Je l'ai appris d'Albert Camus, qui défendait que l'écrivain devait de préférence s'occuper de ceux qui souffrent de l'Histoire avec une majuscule plutôt que de ceux qui en sont les protagonistes. J'ai porté avec moi depuis mon enfance une compassion naturelle, c'est-à-dire la capacité de ressentir avec les autres et une envie d'essayer d'amortir leur douleur et leur chagrin.
Est-ce différent de parler des victimes de l’ETA et de celles d’une tragédie comme celle-ci ?
L'essentiel est que les victimes d'un accident ont été victimes du hasard. Aucune idéologie ne justifie leur douleur. Les victimes de l'ETA m'indignent parce qu'elles montrent que le mal a été organisé pour obtenir des avantages politiques. Et même si je ne suis pas un spécialiste du comportement humain, je crois que le deuil est différent dans chaque cas. Dans tous les cas, les réactions dépendent de notre constitution psychologique, de notre niveau culturel ou économique. J'ai perdu mon père à l'âge de 88 ans et il me semblait que sa mort était acceptable. Il est mort sans douleur et j'ai pu lui expliquer. Il n’existe pas de recette pour surmonter la mort d’un jeune enfant.
Y a-t-il vraiment une personne réelle derrière Mariaje, comme le prétend le texte ?
Cette question me fait énormément plaisir car elle montre que le roman fonctionne comme un véritable témoignage et que c'est tout ce qu'on peut faire.
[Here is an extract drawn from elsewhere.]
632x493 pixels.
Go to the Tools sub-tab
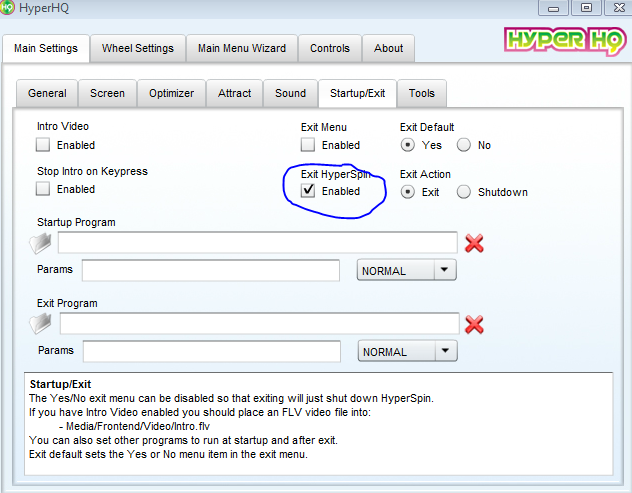[422, 93]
Disons que c'est une invention placée dans un contexte réel. Ce n’est pas non plus un personnage sorti de nulle part. Il contient des morceaux de personnes que j'ai connues. Je ne voulais pas déranger les familles des victimes et je ne voulais pas que leurs témoignages interfèrent avec ce que je voulais créer.
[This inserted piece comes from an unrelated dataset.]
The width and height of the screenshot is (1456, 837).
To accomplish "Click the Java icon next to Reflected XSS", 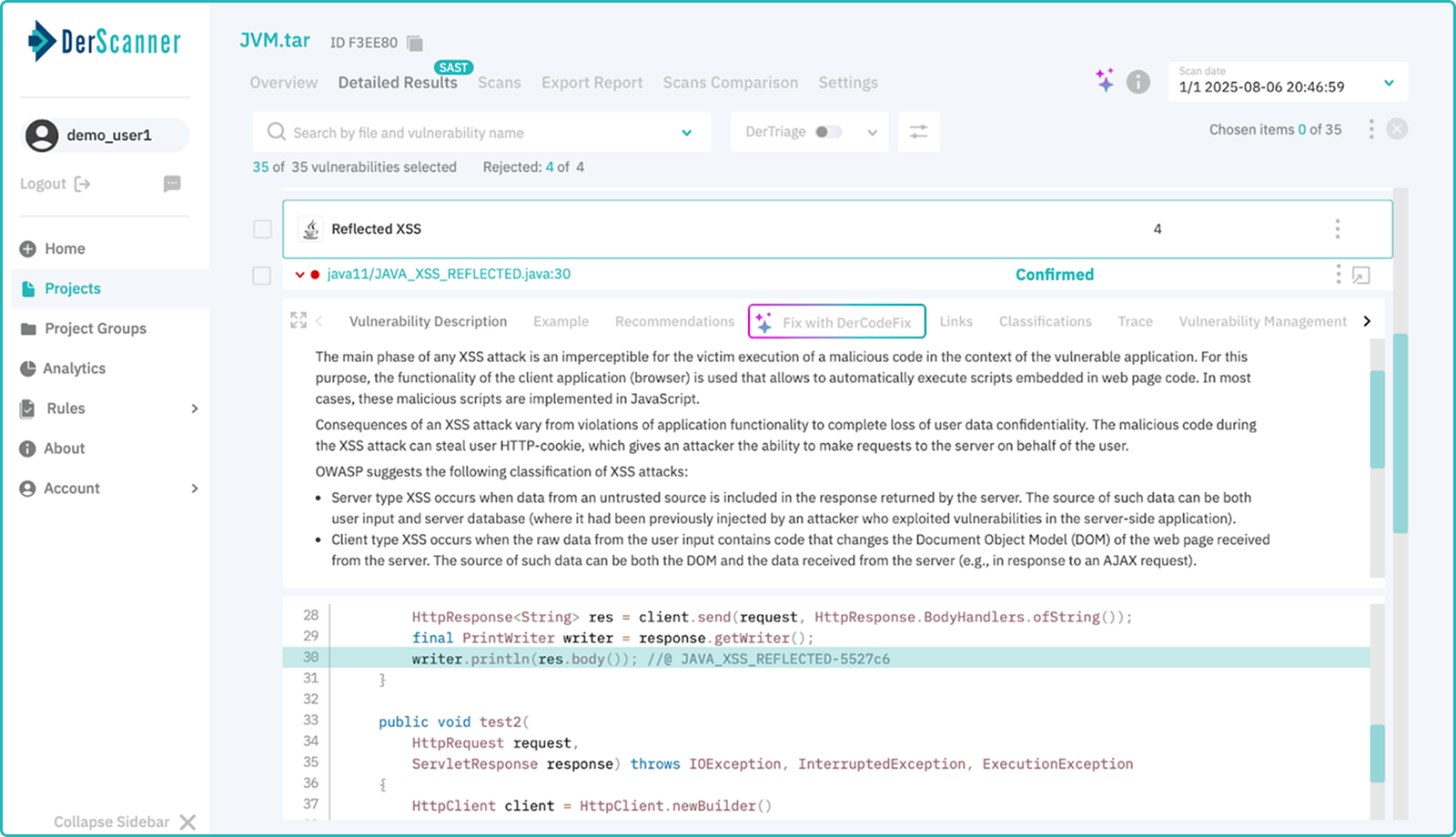I will [310, 228].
Ce roman a-t-il été lu dans Ortuella ? A-t-il été compris ?
L'autre jour, après la présentation du livre à Bilbao, lors de la séance de dédicaces, de nombreux lecteurs sont venus me raconter leurs souvenirs de la tragédie : un médecin qui s'occupait des enfants, des gens de la ville qui m'ont raconté comment le on vivait une tragédie, une tragédie, et j'aimais voir qu'ils acceptaient mon travail, qu'ils l'interprétaient comme un hommage à ces petits.
« Je vois que la flamme du mouvement indépendantiste basque mijote. Je suis serein »
Il y a des élections dimanche au Pays Basque, qu'attendez-vous des résultats ?
J'ai lu les sondages et ils confirment tous qu'il y aura une hégémonie nationaliste avec quelques députés socialistes qui décideront si l'un ou l'autre gouvernera. C'est ce à quoi je m'attends.
Mais que ressentez-vous face à un gouvernement nationaliste ?
Très tranquille. Je vois que la flamme de l'indépendance au Pays Basque mijote. Comme il n’y a pas de violence, je vis l’avenir politique avec une certaine normalité. J'écoute les débats et je vois qu'ils traitent de questions de gestion, de sécurité sociale, de transport ou d'école… Et je suis heureux que ce soit le cas et que nous n'ayons pas ce que nous avions il y a des décennies.